Combined Gender-Specific Heatmaps¶

  • Insights:
    • Separate heatmaps for male and female-related crimes, using distinct gradients for clarity.
  • Applications:
    • Provides insights into gender-based crime distribution.
    • Supports gender-focused interventions and policy-making.
In [452]:
gradients = {
    'M': {0.4: 'steelblue', 0.7: 'blue', 1: 'darkblue'},  # Male: Blue gradient
    'F': {0.4: 'pink', 0.7: 'hotpink', 1: 'deeppink'}     # Female: Pink gradient
}

gender_map = folium.Map(location=[39.0997, -94.5786], zoom_start=11)

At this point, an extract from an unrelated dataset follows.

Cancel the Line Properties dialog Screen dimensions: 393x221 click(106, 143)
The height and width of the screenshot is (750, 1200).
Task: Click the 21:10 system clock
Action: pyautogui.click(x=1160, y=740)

#Add heatmaps for both genders on the same map
for gender in ['M', 'F']:
    gender_data = df[df['Sex'] == gender][['Latitude', 'Longitude']].dropna()
    
    #Skip if no valid data
    if gender_data.empty:
        print(f"No data available for gender: {gender}")
        continue
    
    #Add heatmap directly to the map
    HeatMap(
        gender_data.values.tolist(),
        radius=12,
        blur=15,
        gradient=gradients[gender],
        min_opacity=0.5,
    ).add_to(gender_map)
#LayerControl
folium.LayerControl().add_to(gender_map)

gender_map.save('combined_gender_heatmap.html')

display(gender_map)

#Calculate counts for each gender
gender_counts = df['Sex'].value_counts()

fig = px.bar(
    x=gender_counts.index,
    y=gender_counts.values,
    color=gender_counts.index,
    labels={'x': 'Gender', 'y': 'Number of Incidents'},
    title='Crime Incidents by Gender',
    text=gender_counts.values
)

fig.update_traces(
    textposition='outside',
    textfont=dict(size=12, color='black') 
)

fig.update_layout(
    xaxis_title="Gender",
    yaxis_title="Number of Incidents",
    margin=dict(t=50, b=100),
    xaxis=dict(tickangle=0)
)

fig.show()
Make this Notebook Trusted to load map: File -> Trust Notebook

Observations:¶

  • Crime patterns differ by gender, with certain areas showing higher incidents for either males or females.
  • Male-related crimes tend to cluster around high-traffic regions, while female-related crimes may indicate domestic or targeted violence hotspots.
  • The contrasting gradients make it easy to visualize gendered crime distribution.

Top 5 Crimes Heatmap¶

  • Insights:
    • Heatmaps for the most frequent crimes (e.g., Assault, Theft) with distinct colors.
  • Applications:
    • Visual tool to understand the spatial prevalence of specific crimes.
    • Facilitates targeted crime prevention strategies.
In [455]:
#No 'Unspecified' allowed
filtered_data = df[df['Description'] != 'UNSPECIFIED']

#Find the top 5 crimes
top_5_crimes = filtered_data['Description'].value_counts().head(5).index

#Filter location data for top 5 crimes
top_5_data = df[df['Description'].isin(top_5_crimes)][['Latitude', 'Longitude', 'Description']].dropna()

#Colors for each crime
gradients = {
    'Simple Assault': {0.4: 'lightblue', 0.7: 'blue', 1: 'darkblue'},
    'Motor Vehicle Theft': {0.4: 'lightgreen', 0.7: 'green', 1: 'darkgreen'},
    'Vandalism/Destruction of Property': {0.4: 'lightcoral', 0.7: 'red', 1: 'darkred'},
    'Aggravated Assault': {0.4: 'khaki', 0.7: 'gold', 1: 'darkgoldenrod'},
    'Shoplifting': {0.4: 'plum', 0.7: 'purple', 1: 'darkviolet'},
}

#Create the base map
crimes_map = folium.Map(location=[39.0997, -94.5786], zoom_start=11)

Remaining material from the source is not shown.